Mutational Whac-A-Mole May Account for Failures of Targeted Cancer Therapy

  • In the fight against cancer, the targeting of specific cellular pathways has had mixed success. For example, such therapies have had little or no success against angiosarcoma, a rare and highly aggressive cancer of blood vessels. A possible explanation for angiosarcoma’s resistance to targeted therapy has emerged in a study published March 16 in Nature Genetics. This study, the work of scientists based at the Wellcome Trust Sanger Institute, finds that the “driver landscape” behind angiogenesis may explain why targeted therapy sometimes fails. The problem isn’t that the targeted therapies lack punch. Rather, the targets that must be struck down may simply be too numerous, or emerge from too many places.

    The authors of the study agree with the basic idea of targeted therapy. “Because this cancer doesn’t respond well to traditional chemotherapy and radiotherapy, it makes sense to develop drugs that target pathways that control blood vessel formation,” says Peter Campbell, Ph.D., co-lead author from the Wellcome Trust Sanger Institute. The authors, however, also have come to believe that it may be necessary to think more broadly to find a suitable treatment.

    These authors, in their study, which is entitled “Recurrent PTPRB and PLCG1 mutations in angiosarcoma,” explain that previous research has “identified aberrant angiogenesis, including occasional somatic mutations in angiogenesis signaling genes, as a key driver of angiosarcoma.” Hoping to extend this work, the authors employed "whole-genome, whole-exome, and targeted sequencing to study the somatic changes underpinning primary and secondary angiosarcoma.”

    The researchers found two novel cancer genes that control blood vessel formation that are mutated in angiosarcoma and that could be targeted for treatment: “We identified recurrent mutations in two genes, PTPRB and PLCG1, which are intimately linked to angiogenesis. The endothelial phosphatase PTPRB, a negative regulator of vascular growth factor tyrosine kinases, harbored predominantly truncating mutations in 10 of 39 tumors (26%). PLCG1, a signal transducer of tyrosine kinases, encoded a recurrent, likely activating p.Arg707Gln missense variant in 3 of 34 cases (9%).”

    In essence, the researchers found that in some patients, multiple mutations in the pathway of aberrant angiogenesis controls blood vessel growth. These multiple mutations may make drugs developed for a single target ineffective in some patients.

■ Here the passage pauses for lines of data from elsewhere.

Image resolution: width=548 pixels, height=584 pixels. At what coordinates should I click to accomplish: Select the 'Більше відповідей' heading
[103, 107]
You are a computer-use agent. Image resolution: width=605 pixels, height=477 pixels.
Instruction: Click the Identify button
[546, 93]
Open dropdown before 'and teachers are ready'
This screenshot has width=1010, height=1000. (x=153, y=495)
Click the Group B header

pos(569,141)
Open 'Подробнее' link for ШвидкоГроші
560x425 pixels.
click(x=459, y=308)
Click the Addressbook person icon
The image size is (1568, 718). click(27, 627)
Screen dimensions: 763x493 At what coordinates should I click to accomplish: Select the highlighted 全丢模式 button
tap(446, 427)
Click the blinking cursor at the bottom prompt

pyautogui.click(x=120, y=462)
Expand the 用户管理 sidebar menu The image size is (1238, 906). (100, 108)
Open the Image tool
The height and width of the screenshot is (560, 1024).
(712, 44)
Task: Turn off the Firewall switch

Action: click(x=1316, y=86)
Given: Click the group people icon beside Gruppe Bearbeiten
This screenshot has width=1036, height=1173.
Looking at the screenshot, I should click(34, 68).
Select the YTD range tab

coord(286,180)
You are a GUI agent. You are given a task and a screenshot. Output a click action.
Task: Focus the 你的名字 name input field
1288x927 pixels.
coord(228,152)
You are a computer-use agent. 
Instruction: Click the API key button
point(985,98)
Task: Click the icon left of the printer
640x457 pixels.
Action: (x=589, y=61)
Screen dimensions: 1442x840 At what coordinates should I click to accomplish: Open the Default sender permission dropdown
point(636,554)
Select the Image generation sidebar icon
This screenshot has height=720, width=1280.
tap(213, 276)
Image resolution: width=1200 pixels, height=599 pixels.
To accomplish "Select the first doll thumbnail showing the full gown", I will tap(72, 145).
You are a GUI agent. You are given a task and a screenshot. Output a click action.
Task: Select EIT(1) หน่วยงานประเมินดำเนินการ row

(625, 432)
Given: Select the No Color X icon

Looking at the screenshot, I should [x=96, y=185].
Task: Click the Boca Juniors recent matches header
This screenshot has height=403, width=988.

    “This study really highlights the power that a limited number of samples can have to influence the clinical and biological understanding of a rare disease, in this case angiosarcoma,” says Professor Adrian Harris, co-lead author from the University of Oxford. “Not only does our study change the way people view the biology of this tumor, it acts as a guide for future drug trials in angiosarcoma patients.”

    This study emphasizes the need to take into account the effects multiple, co-operating mutations can have when designing targeted treatments for patients. “The next challenge,” the authors assert, “will be to functionally explore these findings in appropriate angiosarcoma models that accommodate the complexity of the driver mutation landscape we report here. It is now indicated to determine the clinical usefulness of PTPRB and PLCG1 as possible biomarkers of secondary disease and as novel therapeutic targets in angiosarcoma.”